President-elect Trump continues to falsely claim that his 2020 defeat was the result of widespread fraud, and had warned throughout his 2024 campaign that he harbored similar concerns, until his November 5 defeat of Democratic Vice President Kamala Harris.
Unofficial results show Trump winning 312 electoral college votes to Harris's 226. His Republicans also captured a majority in the US Senate and held a narrow edge in the House of Representatives, which will give Trump leeway in implementing his agenda of tax cuts and a crackdown on immigrants living in the country illegally when he is sworn in on January 20.
Trump has also said he plans to pardon some of the more than 1,500 people charged with taking part in the January 6, 2021, assault on the Capitol, when a mob fought with police, smashing its way in through windows and doors and chanting "Hang Mike Pence," referring to Trump's then-vice president, in a failed bid to stop Congress from certifying Democratic President Joe Biden's victory.

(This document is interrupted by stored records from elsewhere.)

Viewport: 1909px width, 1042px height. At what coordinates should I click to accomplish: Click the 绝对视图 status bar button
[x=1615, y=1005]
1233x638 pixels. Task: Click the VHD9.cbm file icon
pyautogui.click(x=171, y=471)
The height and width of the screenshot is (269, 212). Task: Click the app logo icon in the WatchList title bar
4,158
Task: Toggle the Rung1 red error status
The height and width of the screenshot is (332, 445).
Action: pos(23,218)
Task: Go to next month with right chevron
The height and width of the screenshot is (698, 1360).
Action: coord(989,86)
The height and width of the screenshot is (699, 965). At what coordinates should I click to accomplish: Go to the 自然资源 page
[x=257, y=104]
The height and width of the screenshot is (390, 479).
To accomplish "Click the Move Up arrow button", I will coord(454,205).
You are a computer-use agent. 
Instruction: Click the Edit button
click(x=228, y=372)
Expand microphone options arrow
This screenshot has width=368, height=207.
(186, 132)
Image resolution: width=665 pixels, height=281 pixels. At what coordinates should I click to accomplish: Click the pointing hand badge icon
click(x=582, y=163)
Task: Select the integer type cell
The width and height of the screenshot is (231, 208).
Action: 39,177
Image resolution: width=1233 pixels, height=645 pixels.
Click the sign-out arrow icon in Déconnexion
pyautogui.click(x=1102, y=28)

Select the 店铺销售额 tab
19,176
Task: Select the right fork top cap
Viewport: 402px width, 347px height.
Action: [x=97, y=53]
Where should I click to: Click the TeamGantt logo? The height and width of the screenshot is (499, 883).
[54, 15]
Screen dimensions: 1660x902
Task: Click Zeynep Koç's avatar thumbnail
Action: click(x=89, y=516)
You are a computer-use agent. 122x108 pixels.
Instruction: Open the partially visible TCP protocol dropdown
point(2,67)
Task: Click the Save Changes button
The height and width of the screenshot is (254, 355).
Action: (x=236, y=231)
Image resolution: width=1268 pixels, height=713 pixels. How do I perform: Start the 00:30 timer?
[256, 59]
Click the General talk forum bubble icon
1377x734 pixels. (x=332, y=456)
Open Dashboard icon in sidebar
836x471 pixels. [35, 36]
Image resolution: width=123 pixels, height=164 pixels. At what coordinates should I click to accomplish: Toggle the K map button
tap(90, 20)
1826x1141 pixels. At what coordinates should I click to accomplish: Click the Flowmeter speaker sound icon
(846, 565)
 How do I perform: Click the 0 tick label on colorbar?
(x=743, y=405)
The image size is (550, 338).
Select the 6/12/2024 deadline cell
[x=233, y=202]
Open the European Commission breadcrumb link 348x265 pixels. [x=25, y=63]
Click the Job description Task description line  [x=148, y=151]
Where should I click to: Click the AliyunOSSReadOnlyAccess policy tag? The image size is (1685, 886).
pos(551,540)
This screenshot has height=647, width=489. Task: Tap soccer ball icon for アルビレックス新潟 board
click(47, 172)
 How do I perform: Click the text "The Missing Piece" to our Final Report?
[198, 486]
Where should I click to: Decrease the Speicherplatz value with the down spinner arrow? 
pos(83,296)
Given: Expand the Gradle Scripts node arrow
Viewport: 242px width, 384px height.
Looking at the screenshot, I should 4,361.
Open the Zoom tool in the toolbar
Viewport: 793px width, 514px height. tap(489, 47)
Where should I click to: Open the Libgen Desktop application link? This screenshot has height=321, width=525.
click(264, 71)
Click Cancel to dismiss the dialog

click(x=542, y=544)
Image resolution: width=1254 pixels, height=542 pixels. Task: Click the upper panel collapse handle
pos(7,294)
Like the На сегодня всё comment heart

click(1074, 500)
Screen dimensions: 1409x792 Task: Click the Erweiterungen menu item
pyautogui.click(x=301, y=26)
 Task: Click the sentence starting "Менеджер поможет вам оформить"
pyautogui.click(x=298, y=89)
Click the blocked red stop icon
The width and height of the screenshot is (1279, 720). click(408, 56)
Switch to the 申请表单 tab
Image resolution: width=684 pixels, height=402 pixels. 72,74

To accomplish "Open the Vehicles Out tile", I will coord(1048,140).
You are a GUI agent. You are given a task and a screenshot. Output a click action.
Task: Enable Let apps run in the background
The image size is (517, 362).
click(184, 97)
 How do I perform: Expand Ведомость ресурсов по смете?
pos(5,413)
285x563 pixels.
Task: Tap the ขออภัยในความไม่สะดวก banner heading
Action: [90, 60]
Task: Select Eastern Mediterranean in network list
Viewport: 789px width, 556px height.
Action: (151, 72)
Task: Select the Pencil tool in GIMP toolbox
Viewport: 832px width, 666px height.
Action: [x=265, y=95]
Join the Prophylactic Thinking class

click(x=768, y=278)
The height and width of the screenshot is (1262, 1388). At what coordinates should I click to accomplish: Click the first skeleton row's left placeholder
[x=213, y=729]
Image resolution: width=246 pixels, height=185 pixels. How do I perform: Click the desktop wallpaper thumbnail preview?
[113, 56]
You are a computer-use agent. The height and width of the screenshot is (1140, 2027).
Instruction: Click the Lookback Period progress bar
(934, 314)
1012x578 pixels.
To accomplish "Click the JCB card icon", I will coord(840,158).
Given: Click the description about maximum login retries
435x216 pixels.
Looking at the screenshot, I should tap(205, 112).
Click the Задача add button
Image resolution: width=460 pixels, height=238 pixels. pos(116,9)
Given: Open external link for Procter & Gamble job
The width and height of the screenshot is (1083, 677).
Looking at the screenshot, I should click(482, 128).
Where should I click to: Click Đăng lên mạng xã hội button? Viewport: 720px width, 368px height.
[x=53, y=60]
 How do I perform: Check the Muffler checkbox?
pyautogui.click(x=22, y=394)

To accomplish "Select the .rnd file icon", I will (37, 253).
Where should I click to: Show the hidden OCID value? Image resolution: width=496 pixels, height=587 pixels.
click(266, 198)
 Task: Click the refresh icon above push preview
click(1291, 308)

In the January 6, 2021, melee at the Capitol, rioters surged past police barricades, assaulting about 140 officers and causing more than $2.8 million in damage. Multiple police officers who battled protesters died in the weeks that followed, some by suicide.
As a result of that day's violence, Congress passed legislation late in 2022 bolstering guardrails to ensure the certification process is administered in a legal manner.
Many of the changes were directly in response to Trump's actions leading up to and including January 6, 2021.
For example, the new law makes clear that the vice president's role is largely ceremonial.
Any objections to a state's results must now be submitted by at least one-fifth of the members of the House and the Senate before triggering debates over the objections. The House has 435 members and the Senate has 100.
Previously, it had required just one member from each chamber to object to a state's certification.
Meanwhile, the law specifies that the choice of electors must occur according to state laws enacted prior to Election Day, with governors of the states submitting lists of electors.
Trump and his surrogates in 2021 had attempted to recruit alternate electors sympathetic to his cause.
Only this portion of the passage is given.